## Work instructions
Will you write out, word for word, every line from the one with "Task: Toggle the star on the third recipe" to the final line of the data below, with the pictures left out?

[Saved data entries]
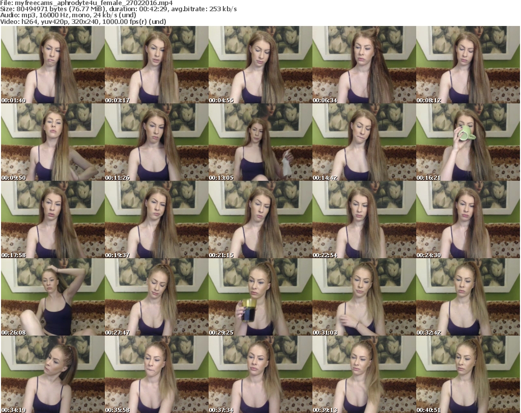Click the green mug frame at 00:16:21
Viewport: 521px width, 413px height.
(x=468, y=142)
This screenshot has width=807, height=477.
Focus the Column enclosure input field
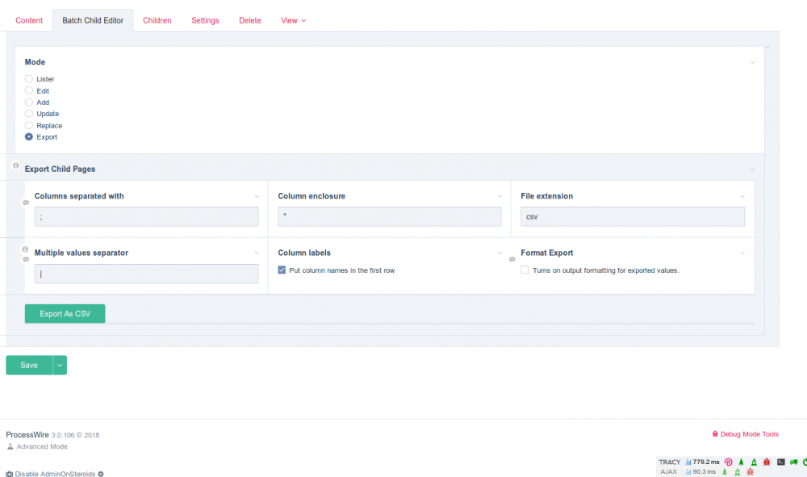[389, 216]
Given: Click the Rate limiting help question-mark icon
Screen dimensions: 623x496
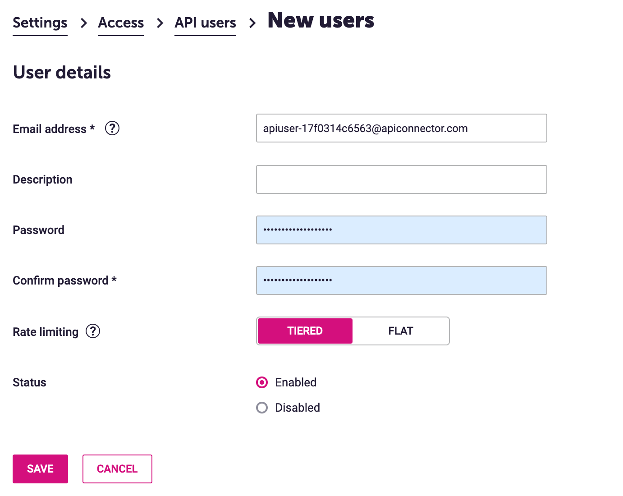Looking at the screenshot, I should point(93,331).
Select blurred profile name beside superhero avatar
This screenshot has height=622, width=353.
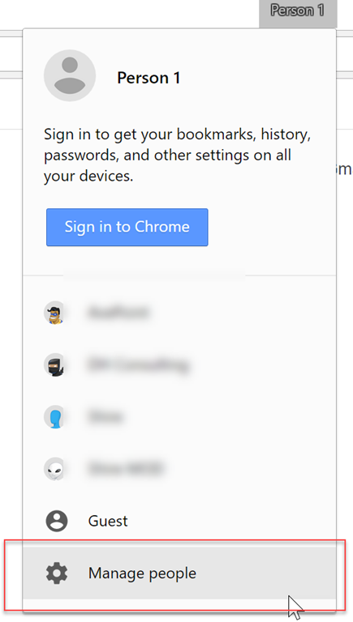tap(118, 313)
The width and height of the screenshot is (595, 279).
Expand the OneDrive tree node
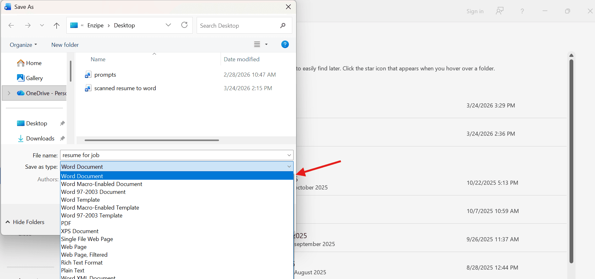(9, 93)
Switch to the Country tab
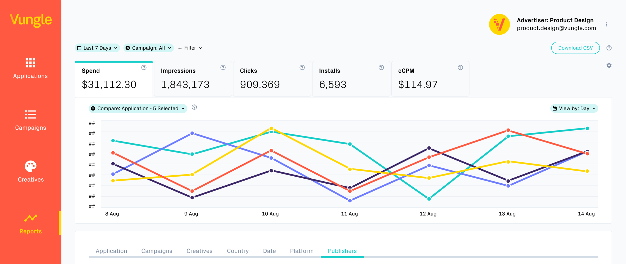This screenshot has width=626, height=264. click(238, 251)
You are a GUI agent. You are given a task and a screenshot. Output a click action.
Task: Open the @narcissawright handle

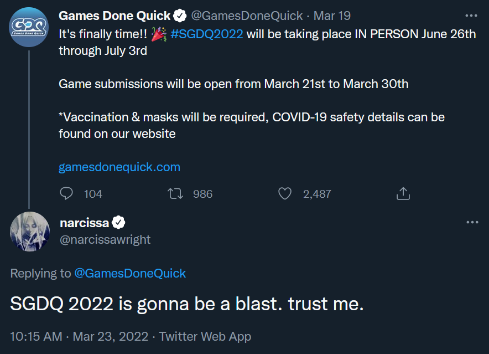click(105, 240)
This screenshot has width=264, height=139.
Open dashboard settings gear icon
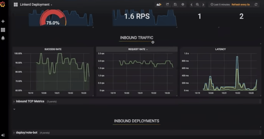(183, 5)
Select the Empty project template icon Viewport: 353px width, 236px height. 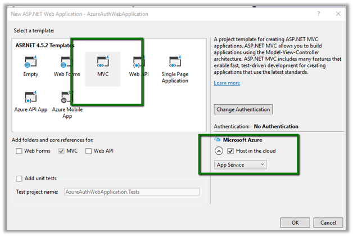tap(31, 62)
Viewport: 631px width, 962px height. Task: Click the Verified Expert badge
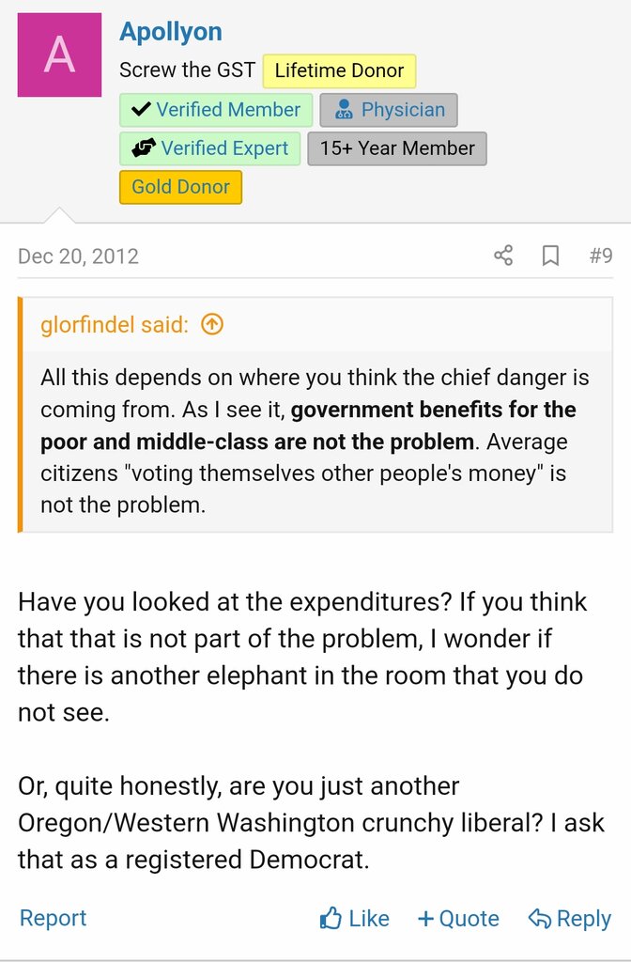pyautogui.click(x=210, y=148)
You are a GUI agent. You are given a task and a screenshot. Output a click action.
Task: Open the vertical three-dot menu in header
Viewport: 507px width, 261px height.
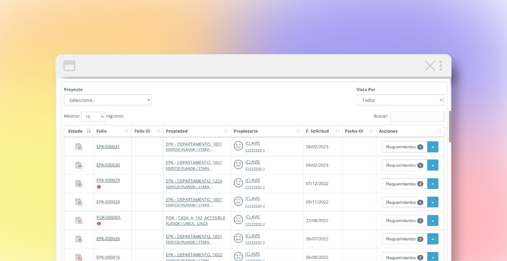441,66
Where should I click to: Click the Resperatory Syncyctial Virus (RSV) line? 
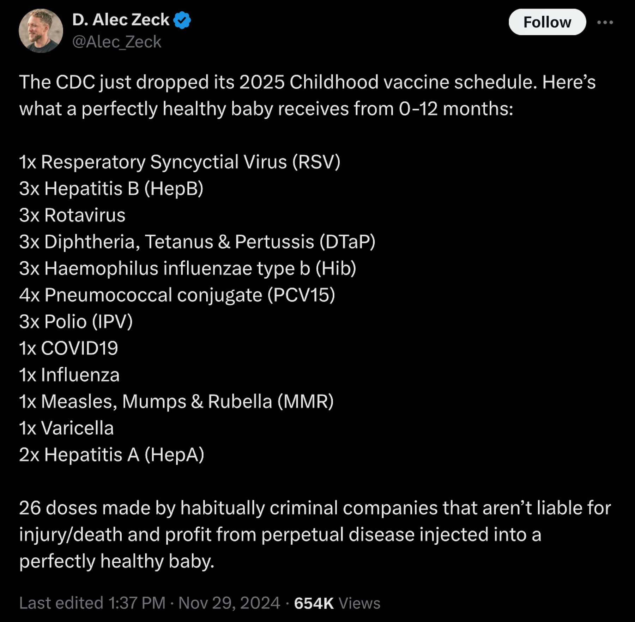pos(180,162)
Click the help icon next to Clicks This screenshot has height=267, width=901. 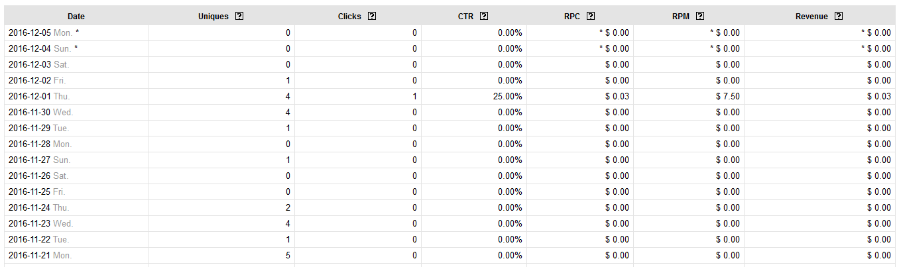coord(372,16)
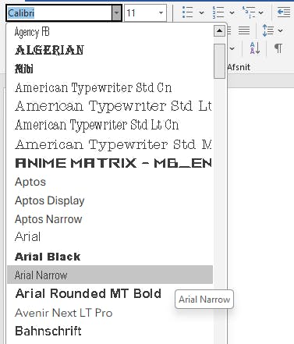Expand the line spacing options arrow
The image size is (294, 344).
[x=280, y=30]
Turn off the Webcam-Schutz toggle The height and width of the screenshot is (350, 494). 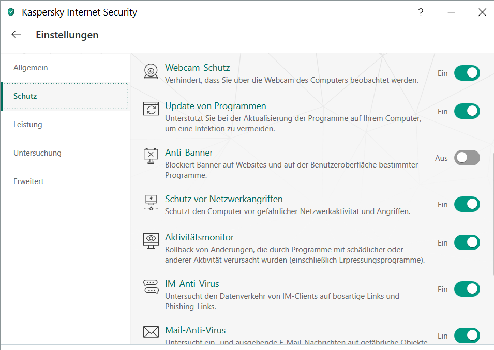[467, 73]
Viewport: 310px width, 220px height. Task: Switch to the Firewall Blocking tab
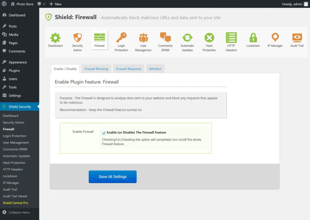(96, 69)
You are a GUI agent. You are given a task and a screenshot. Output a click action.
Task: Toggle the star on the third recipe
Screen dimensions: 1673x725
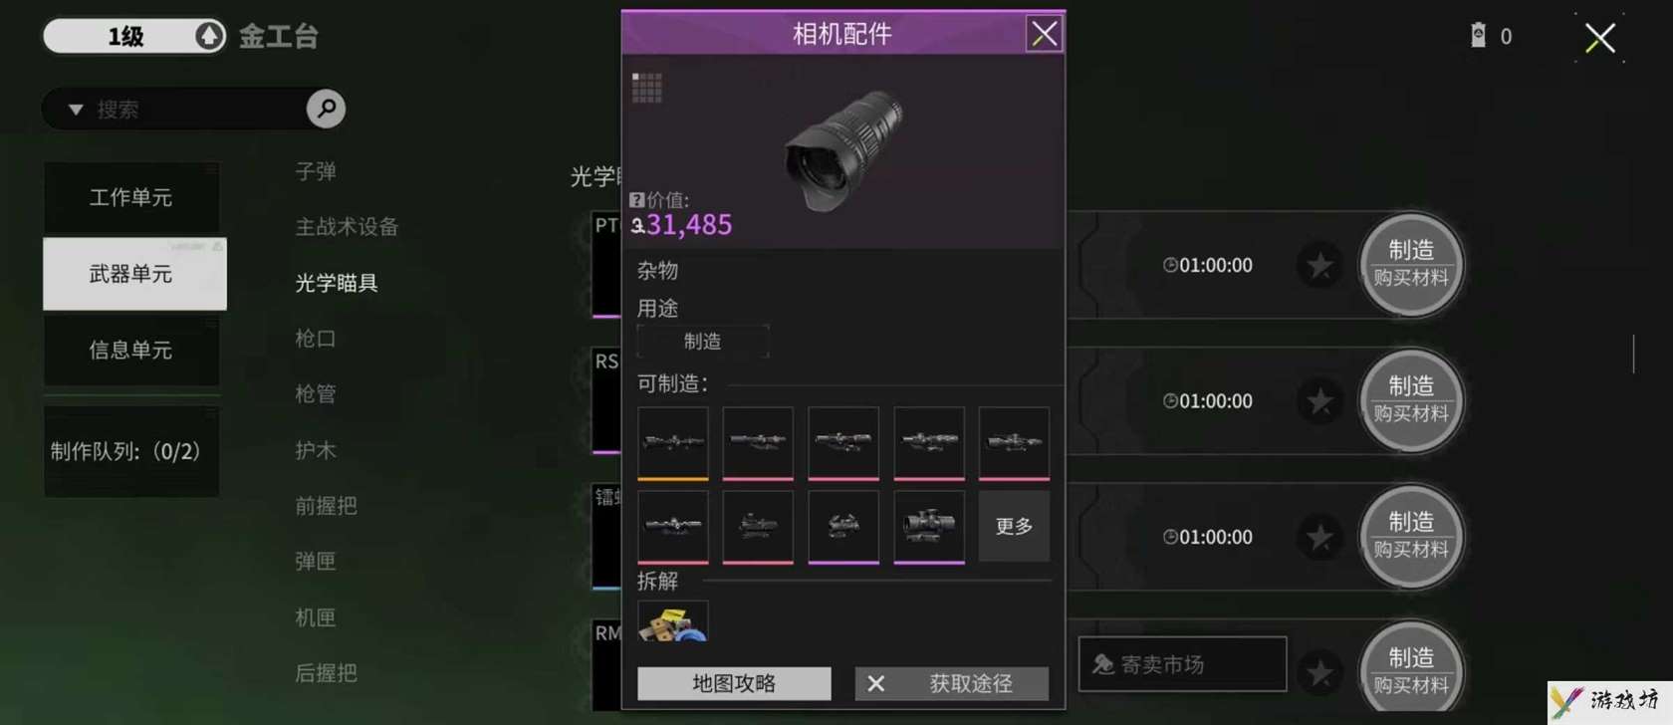tap(1319, 537)
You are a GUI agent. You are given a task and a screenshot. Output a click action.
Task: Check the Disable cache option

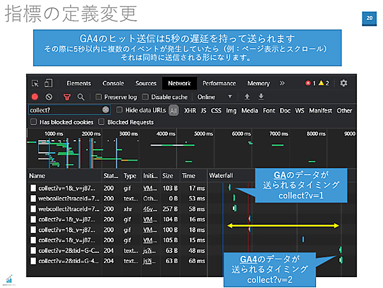pos(146,97)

## Answer box
Task: Toggle the star on the third recipe
Screen dimensions: 1673x725
tap(1319, 537)
You are a GUI agent. You are given a task and a screenshot. Output a click action.
Task: Check the Disable cache option

pos(146,97)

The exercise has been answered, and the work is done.